This topic describes the functionality and classification of statistics in AnalyticDB for MySQL, the configurations for automatic statistics collection, and the methods used to manually collect and query statistics.
Overview
The query optimizer converts queries into execution plans that are executed by the execution engine. The quality of an execution plan affects its query performance. Statistics can be used to help the query optimizer generate high-quality execution plans.
AnalyticDB for MySQL provides the automatic statistics collection feature. By default, this feature is enabled. AnalyticDB for MySQL clusters of V3.1.9.2 or later also provide the column group statistics collection feature. By default, this feature is disabled. You can manually enable this feature. Within the maintenance window, AnalyticDB for MySQL automatically performs a full or sampled collection of basic, histogram, and column group statistics based on the data volume of the current table. If a large number of columns are involved, it may take a couple of days to perform a full collection on the columns. Outside the maintenance window, AnalyticDB for MySQL incrementally collects basic statistics on a regular basis.
The statistics collection policies of AnalyticDB for MySQL vary based on the data import methods.
If data is batch imported by using
INSERT OVERWRITE
, AnalyticDB for MySQL immediately collects basic statistics after the data import is complete.If data is imported in real time by using
INSERT INTO
orREPLACE INTO
, AnalyticDB for MySQL does not initiate an incremental collection job until the next maintenance window or the incremental collection period after each BUILD job is complete. We recommend that you manually collect basic statistics after data is imported.
You can also disable the automatic statistics collection feature and execute the ANALYZE TABLE
statement to collect statistics. For more information, see the "Manually collect statistics" section of this topic.
The automatic statistics collection feature of AnalyticDB for MySQL manages internal tables but not external tables. The manual statistics collection feature of AnalyticDB for MySQL manages both internal tables and external tables.
Usage notes
Only AnalyticDB for MySQL Data Lakehouse Edition (V3.0) and Data Warehouse Edition (V3.0) clusters of V3.1.6.1 or later support the statistics collection feature.
For information about how to query the minor version of an AnalyticDB for MySQL cluster, see How do I query the version of an AnalyticDB for MySQL cluster?
To update the minor version of a cluster, submit a ticket.
Classification and selection of statistics
AnalyticDB for MySQL collects three types of statistics: basic statistics, histogram statistics, and column group statistics. For histogram and column group statistics, you can use the full or sampled collection method. For basic statistics, you can use the full, sampled, or automatic incremental collection method. By default, automatic incremental collection is used.
Only AnalyticDB for MySQL clusters of V3.1.9.2 or later support sampled collection for basic, histogram, and column group statistics.
Basic statistics
Basic statistics include the maximum value, the minimum value, the average length (in bytes), the number of distinct values, and the proportion of NULL values in a column.

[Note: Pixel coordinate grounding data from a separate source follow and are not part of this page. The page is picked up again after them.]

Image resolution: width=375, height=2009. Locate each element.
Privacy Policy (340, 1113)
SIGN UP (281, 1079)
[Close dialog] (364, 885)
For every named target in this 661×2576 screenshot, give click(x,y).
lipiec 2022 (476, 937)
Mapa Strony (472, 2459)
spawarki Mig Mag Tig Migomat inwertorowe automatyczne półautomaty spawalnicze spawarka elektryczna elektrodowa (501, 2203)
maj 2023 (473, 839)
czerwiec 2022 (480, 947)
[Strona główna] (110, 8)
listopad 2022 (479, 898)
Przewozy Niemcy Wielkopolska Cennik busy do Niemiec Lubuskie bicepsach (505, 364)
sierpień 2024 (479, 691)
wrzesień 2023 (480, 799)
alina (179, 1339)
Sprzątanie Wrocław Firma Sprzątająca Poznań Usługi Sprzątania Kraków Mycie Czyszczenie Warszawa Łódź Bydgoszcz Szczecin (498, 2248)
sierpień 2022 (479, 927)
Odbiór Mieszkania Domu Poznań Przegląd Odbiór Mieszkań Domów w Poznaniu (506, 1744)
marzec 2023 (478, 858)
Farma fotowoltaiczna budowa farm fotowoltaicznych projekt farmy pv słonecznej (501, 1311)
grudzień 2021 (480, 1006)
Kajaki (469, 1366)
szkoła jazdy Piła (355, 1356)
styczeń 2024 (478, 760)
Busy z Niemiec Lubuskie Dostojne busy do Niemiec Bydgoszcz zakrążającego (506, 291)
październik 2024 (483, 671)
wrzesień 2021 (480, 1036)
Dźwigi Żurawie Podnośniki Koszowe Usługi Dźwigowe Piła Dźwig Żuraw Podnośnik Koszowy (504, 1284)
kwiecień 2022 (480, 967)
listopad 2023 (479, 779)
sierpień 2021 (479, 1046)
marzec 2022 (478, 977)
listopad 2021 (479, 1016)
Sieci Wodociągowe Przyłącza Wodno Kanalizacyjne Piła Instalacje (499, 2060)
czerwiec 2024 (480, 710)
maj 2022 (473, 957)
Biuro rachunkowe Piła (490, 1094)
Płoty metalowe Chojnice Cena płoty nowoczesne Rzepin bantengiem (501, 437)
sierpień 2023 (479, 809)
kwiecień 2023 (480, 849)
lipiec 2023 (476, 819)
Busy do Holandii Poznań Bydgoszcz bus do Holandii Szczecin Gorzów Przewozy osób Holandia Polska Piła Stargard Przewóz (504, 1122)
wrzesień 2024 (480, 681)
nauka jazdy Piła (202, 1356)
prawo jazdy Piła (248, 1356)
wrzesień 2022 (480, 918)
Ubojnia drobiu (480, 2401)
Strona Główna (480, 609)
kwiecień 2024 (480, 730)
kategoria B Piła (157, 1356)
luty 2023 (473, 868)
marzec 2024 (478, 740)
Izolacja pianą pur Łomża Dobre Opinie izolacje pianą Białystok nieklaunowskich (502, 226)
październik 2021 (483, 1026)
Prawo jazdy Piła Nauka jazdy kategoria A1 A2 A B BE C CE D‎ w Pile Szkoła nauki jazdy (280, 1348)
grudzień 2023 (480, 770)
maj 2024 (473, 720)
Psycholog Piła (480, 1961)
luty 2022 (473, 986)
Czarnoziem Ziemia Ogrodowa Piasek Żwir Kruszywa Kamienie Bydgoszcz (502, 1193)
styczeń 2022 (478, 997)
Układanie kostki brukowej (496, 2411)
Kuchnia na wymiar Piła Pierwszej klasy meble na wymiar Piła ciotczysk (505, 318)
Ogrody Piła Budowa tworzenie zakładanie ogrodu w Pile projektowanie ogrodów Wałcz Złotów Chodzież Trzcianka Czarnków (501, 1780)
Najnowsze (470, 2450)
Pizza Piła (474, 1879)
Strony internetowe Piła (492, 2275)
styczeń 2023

Collection of basic statistics is suitable for the following columns:
Columns that are not involved in filtering or join operations.
Columns in which data is evenly distributed, such as primary key columns.
Histogram statistics
Histograms are created by dividing basic statistics into data buckets by data range. Each bucket in a histogram describes the characteristics of the data within a specific range.
Histograms are classified into the following types:
Hybrid histogram: similar to an equal-height histogram. It can better describe hot spot values.
Frequency histogram: suitable for columns that have a small number of distinct values. Each value corresponds to a bucket.
AnalyticDB for MySQL automatically selects appropriate types of histograms.
Histogram statistics are suitable for the columns that contain unevenly distributed data and are involved in filtering and join operations. If data is evenly distributed, basic statistics can be used to replace histogram statistics in scenarios that involve filtering and join operations.
Compared with basic statistics, histograms can more accurately reflect the statistics about tables. If a large number of tables are involved, collecting histogram statistics of all columns may decrease the cache hit ratio. Histogram statistics occupy more statistics cache and incur higher costs than basic statistics. By default, the statistics cache can contain approximately 20,000 columns of histogram statistics or 2 million columns of basic statistics.
Column group statistics
Only AnalyticDB for MySQL clusters of V3.1.9.2 or later support column group statistics collection.
Basic and histogram statistics are collected on individual columns. Column group statistics are collected on multiple columns of a table and describe how these columns correlate with each other.
Column group statistics are suitable for aggregating multiple columns. If the columns highly correlate with each other, you can use column group statistics to estimate the number of output rows. This helps you choose an appropriate execution plan.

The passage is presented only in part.